Colyer, 2001a:100). Thus, while Israel itself is the suffering servant, assumed
into oneness with the word of God, in the servant songs of Isaiah, it is
evident that the word becomes one with Israel, becoming more and more “one
Israelite,” for that is the only way in which the word assumes human nature and
existence into oneness with itself. For Torrance, therefore, the suffering
servant is primarily to be understood as “the Word” identifying himself with
Israel, and becoming “one particular Israelite, an individual person, the
Messiah” (Torrance, 2008:51, 52).
As
Scandrett (2006:61) notes, Torrance clearly identifies the suffering servant of
Isaiah Fifty-Three with Jesus Christ. For Torrance, the suffering servant acts from
within the ontological depths of Israel’s
troubled, sinful existence and, therefore, “vicariously” on behalf of Israel,
that is, “as Israel in a
participatory sense” (Scandrett, 2006:63). As Scandrett rightly emphasises, “The Servant’s suffering moves beyond the
forms of Israel’s covenanted way of response to penetrate the essential
disjunction which exists between God and Israel because of sin” (emphasis
in original) and, thereby, “binds” himself to Israel in such a way as to reconstitute
the nation’s relation to him so that “their true end is fully and perfectly
realised in unsullied communion with himself (Torrance, 1992:29). As will be
shown below (cf.

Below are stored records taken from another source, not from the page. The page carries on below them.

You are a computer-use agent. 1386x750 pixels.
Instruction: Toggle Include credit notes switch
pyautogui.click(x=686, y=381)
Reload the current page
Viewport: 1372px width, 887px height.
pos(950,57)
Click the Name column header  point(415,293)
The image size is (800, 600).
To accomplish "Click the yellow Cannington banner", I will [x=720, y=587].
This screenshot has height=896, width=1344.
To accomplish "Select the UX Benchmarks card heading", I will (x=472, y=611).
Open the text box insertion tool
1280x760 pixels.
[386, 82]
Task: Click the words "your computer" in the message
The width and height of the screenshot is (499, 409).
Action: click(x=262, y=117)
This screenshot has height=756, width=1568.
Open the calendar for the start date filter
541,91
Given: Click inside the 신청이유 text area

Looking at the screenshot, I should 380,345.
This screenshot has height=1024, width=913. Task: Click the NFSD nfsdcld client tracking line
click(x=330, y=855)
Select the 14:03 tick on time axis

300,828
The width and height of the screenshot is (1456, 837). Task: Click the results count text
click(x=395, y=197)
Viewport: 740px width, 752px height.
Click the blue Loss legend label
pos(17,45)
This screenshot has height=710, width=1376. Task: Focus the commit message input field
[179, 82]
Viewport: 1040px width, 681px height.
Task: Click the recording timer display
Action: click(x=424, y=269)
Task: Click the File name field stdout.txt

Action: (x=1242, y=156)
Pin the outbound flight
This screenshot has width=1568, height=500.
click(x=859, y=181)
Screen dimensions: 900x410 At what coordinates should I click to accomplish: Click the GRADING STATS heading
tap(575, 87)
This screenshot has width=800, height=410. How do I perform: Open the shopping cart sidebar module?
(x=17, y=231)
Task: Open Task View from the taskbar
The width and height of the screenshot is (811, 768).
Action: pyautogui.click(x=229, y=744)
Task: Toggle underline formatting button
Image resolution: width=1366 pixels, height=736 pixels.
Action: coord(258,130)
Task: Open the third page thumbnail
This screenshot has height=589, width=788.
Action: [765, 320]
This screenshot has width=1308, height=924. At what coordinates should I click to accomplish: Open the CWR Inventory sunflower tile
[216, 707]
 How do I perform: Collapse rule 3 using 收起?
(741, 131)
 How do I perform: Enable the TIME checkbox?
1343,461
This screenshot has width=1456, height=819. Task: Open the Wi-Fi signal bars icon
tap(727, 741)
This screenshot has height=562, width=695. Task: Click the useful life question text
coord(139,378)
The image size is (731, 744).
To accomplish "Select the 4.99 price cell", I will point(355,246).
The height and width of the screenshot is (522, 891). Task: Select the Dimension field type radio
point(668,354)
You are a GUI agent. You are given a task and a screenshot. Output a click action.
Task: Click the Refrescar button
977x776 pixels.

Chapter Six) the
servant’s participatory, ontological penetration into the depths of Israel’s
existence in order to bind the nation to himself in communion is paradigmatic for
Torrance’s understanding of the atoning reconciliation of Jesus Christ.
For
Torrance, argues Scandrett (2006:57, 58), the repeated juxtaposition of the
Isaianic servant of the Lord and the Holy One of Israel is of new and critical
importance in regard to divine revelation in Israel. “Most remarkably,” notes
Scandrett, it juxtaposes God and humanity in a single individual. Moreover, it
brings together the legal and sacrificial dimensions of Israel’s life [as represented by
Moses and Aaron], which, together, form the “two complementary poles” of the
people’s entire existence, as encompassed in the covenanted way of response in
Israel. “In emphasizing the juxtaposition of these entities as pointing beyond
itself toward a single reality,” argues Scandrett, “Torrance’s basic commitment
to the centrality of the Incarnation is once again made clear.” In addition, the
juxtaposition of the servant of the Lord and the Holy One of Israel brings
together in an unprecedented way the liturgical concepts of Mediator and Sacrifice
with the moral and legal concept of Redeemer. For Torrance, argues Scandrett,
this marks a “stunning development in the mind of Israel regarding the
character and role of the Messiah as a Mediator between God and humanity.” This
“new combination of forms” by which the Word of God revealed in Jesus Christ
can be apprehended shows the “progressive, unifying, and narrowing character”
of God’s self-disclosure to Israel, wherein the Servant of the Lord and the
Holy One of Israel are brought together, as the “ever deepening, spiral
movement” (cf. Torrance, 1992:8) of
revelation progresses toward its goal in the incarnation of Jesus Christ.